« Le surprésentéisme : quand l’investissement devient dommageable »

Si l’absentéisme est un indicateur de stress et de mal-être au travail, le surprésentéisme l’est tout autant. Il est cependant bien moins reconnu et étudié. En effet, même s’il est probablement aussi vieux que le travail lui-même, la prise de conscience de ce phénomène et de ses effets est très récente. Quelles en sont ses principales causes et comment faire pour le détecter et le prévenir ? Voici quelques éléments de réponses…

Par Virginie Di Giamberardino – Conseillère en Prévention pour les aspects psychosociaux chez Spmt Arista, Service Externe de Prévention et de Protection au Travail- photos Mathilde Troussard – Modèles : Bruno Saial Mexia Da Silva et Marijke De Bruyne – Production réalisée chez Smpt Arista.

Le surprésentéisme est communément défini comme étant le comportement d’un travailleur qui, malgré des problèmes de santé physique ou psychologique qui nécessiteraient de s’absenter du travail, persiste à s’y présenter. Le fait de venir travailler en toutes circonstances a pourtant des effets à retardement sur la productivité et la qualité de travail : risques de dépressions, de burn out et de développement de maladies cardiaques, erreurs d’inattention plus fréquentes et dégradation des relations au sein des équipes.

Quelles sont les causes principales du surprésentéisme ?

(Tâches et exercices):
[a] Indiquez si chacune des affirmations suivantes concorde avec l'extrait sur le surprésentéisme, en justifiant par les mots exacts du texte : (i) le surprésentéisme est mieux reconnu et étudié que l'absentéisme ; (ii) la prise de conscience du phénomène est récente ; (iii) le surprésentéisme accroît le risque de maladies cardiaques.
[b] Reproduisez fidèlement l'extrait sur le surprésentéisme, depuis « Par Virginie Di » jusqu'à « sein des équipes. ».

(Entrées de données enregistrées):
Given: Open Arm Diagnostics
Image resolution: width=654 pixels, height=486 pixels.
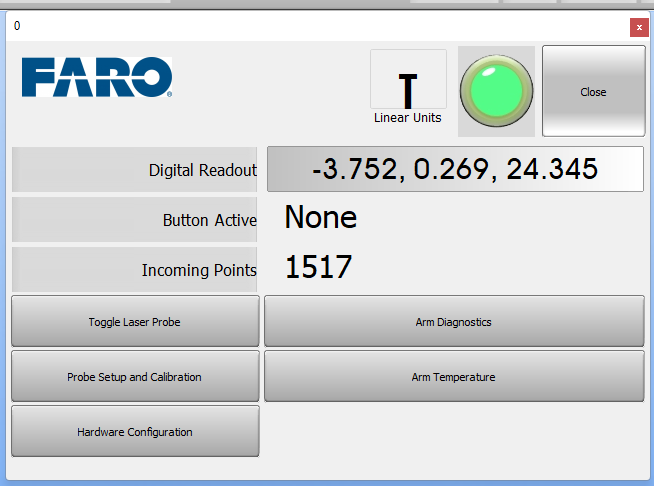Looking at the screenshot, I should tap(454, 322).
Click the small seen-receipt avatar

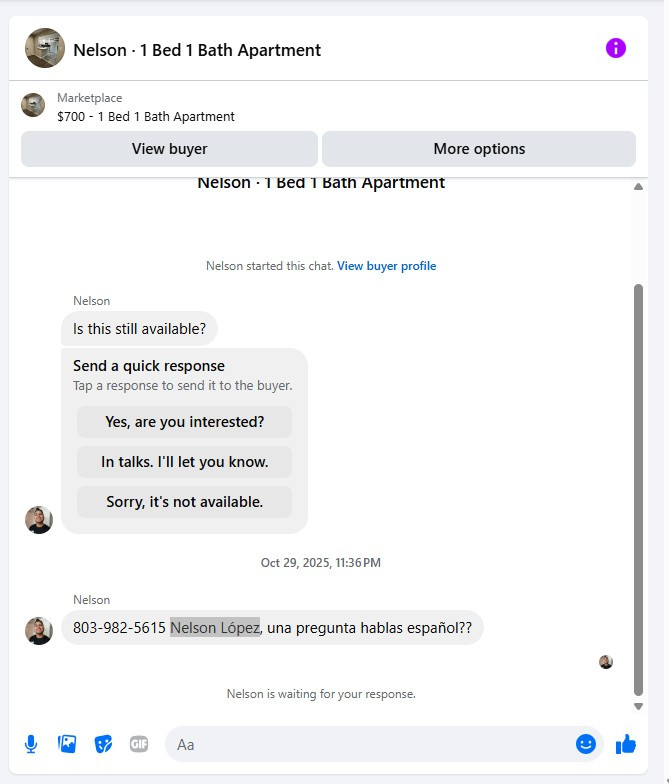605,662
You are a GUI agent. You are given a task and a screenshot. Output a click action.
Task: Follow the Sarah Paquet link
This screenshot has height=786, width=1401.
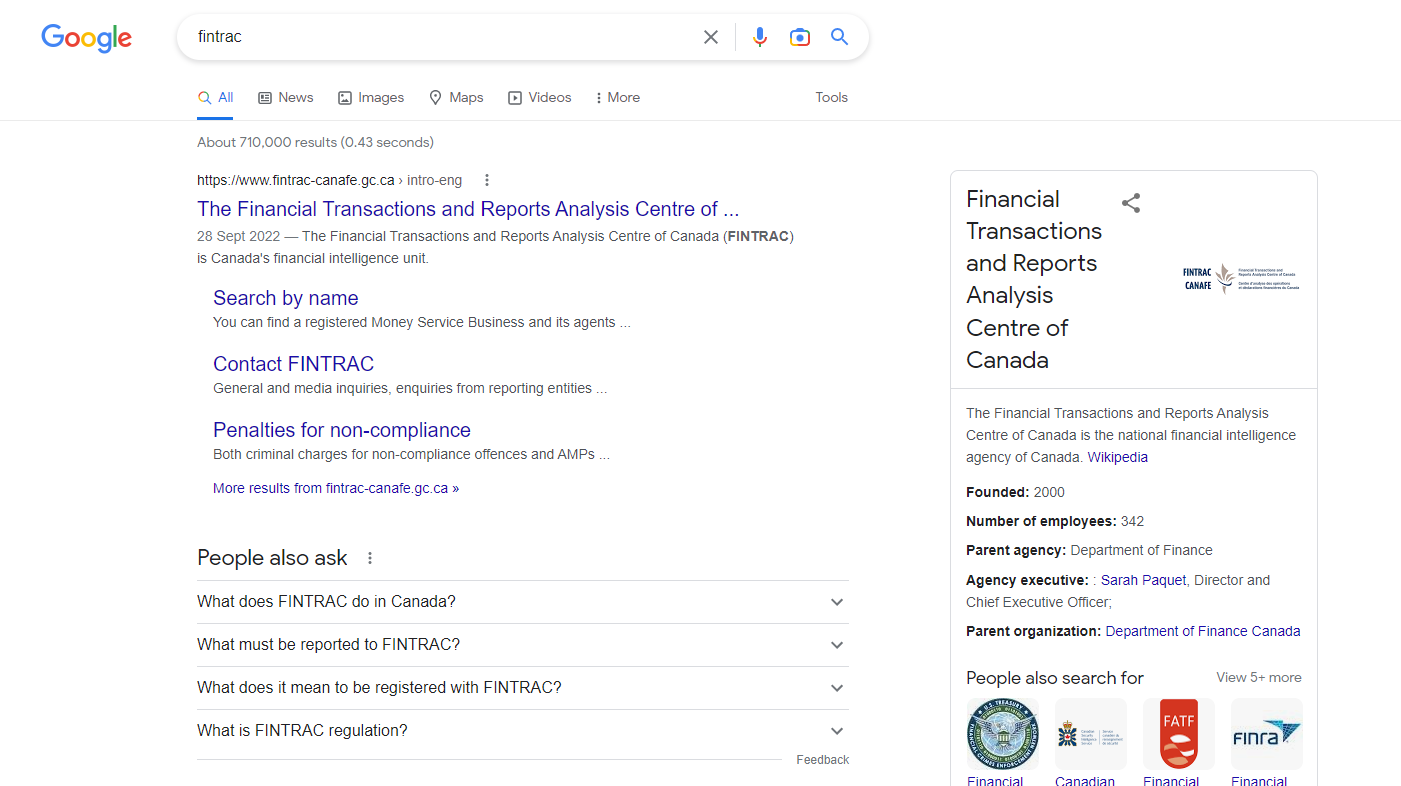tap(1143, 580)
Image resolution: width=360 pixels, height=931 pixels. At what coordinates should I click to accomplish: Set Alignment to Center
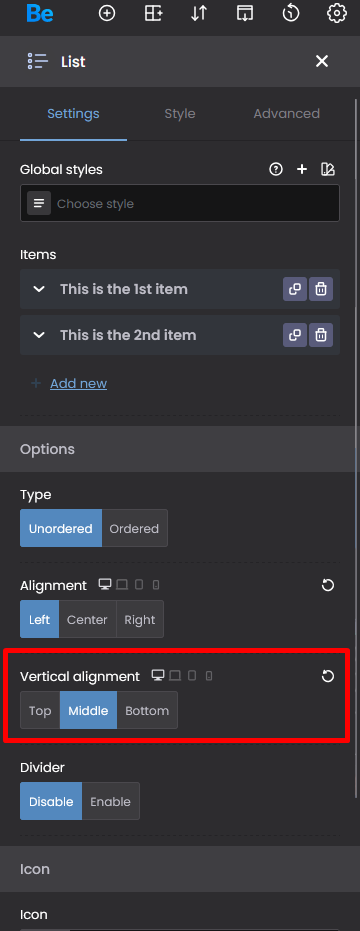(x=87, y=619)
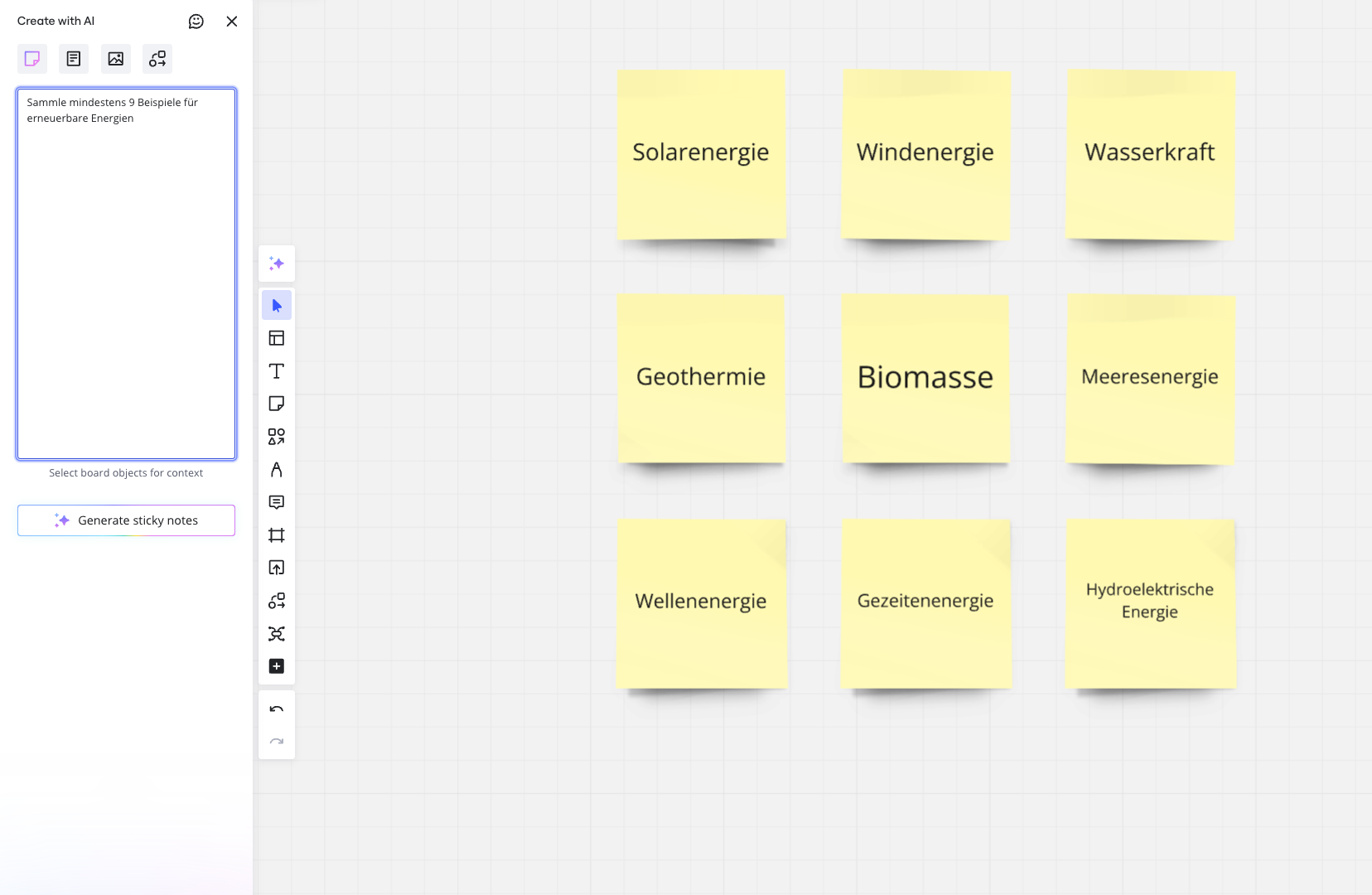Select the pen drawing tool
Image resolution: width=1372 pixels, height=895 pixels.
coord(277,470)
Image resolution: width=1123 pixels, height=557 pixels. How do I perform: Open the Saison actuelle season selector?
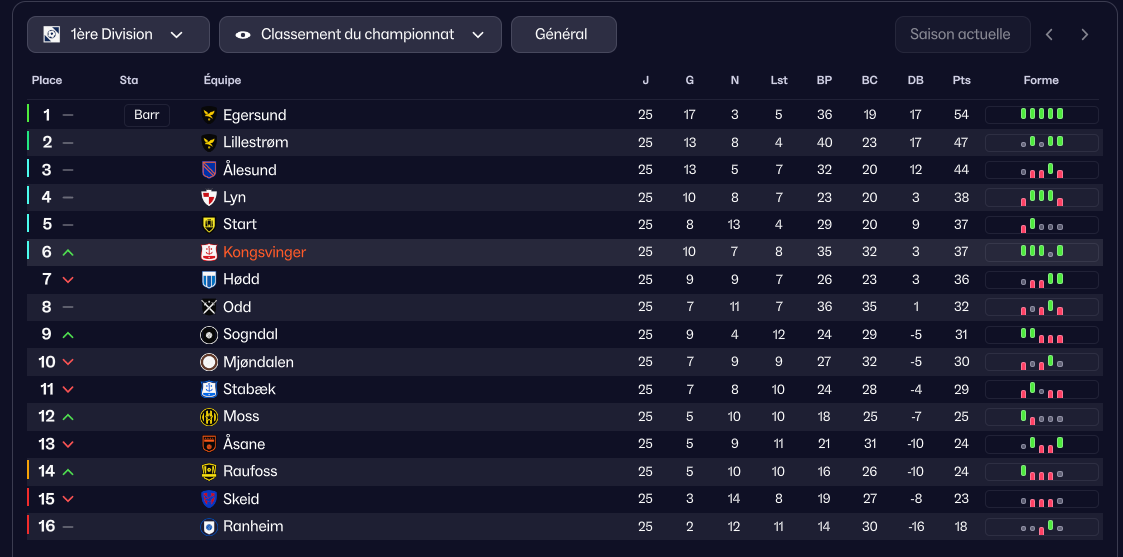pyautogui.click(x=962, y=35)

(Corrigé des exercices):
[a]
(i) Non : « Il est cependant bien moins reconnu et étudié. »
(ii) Oui : « la prise de conscience de ce phénomène et de ses effets est très récente »
(iii) Oui : « risques de dépressions, de burn out et de développement de maladies cardiaques »

[b]
Par Virginie Di Giamberardino – Conseillère en Prévention pour les aspects psychosociaux chez Spmt Arista, Service Externe de Prévention et de Protection au Travail- photos Mathilde Troussard – Modèles : Bruno Saial Mexia Da Silva et Marijke De Bruyne – Production réalisée chez Smpt Arista.

Le surprésentéisme est communément défini comme étant le comportement d’un travailleur qui, malgré des problèmes de santé physique ou psychologique qui nécessiteraient de s’absenter du travail, persiste à s’y présenter. Le fait de venir travailler en toutes circonstances a pourtant des effets à retardement sur la productivité et la qualité de travail : risques de dépressions, de burn out et de développement de maladies cardiaques, erreurs d’inattention plus fréquentes et dégradation des relations au sein des équipes.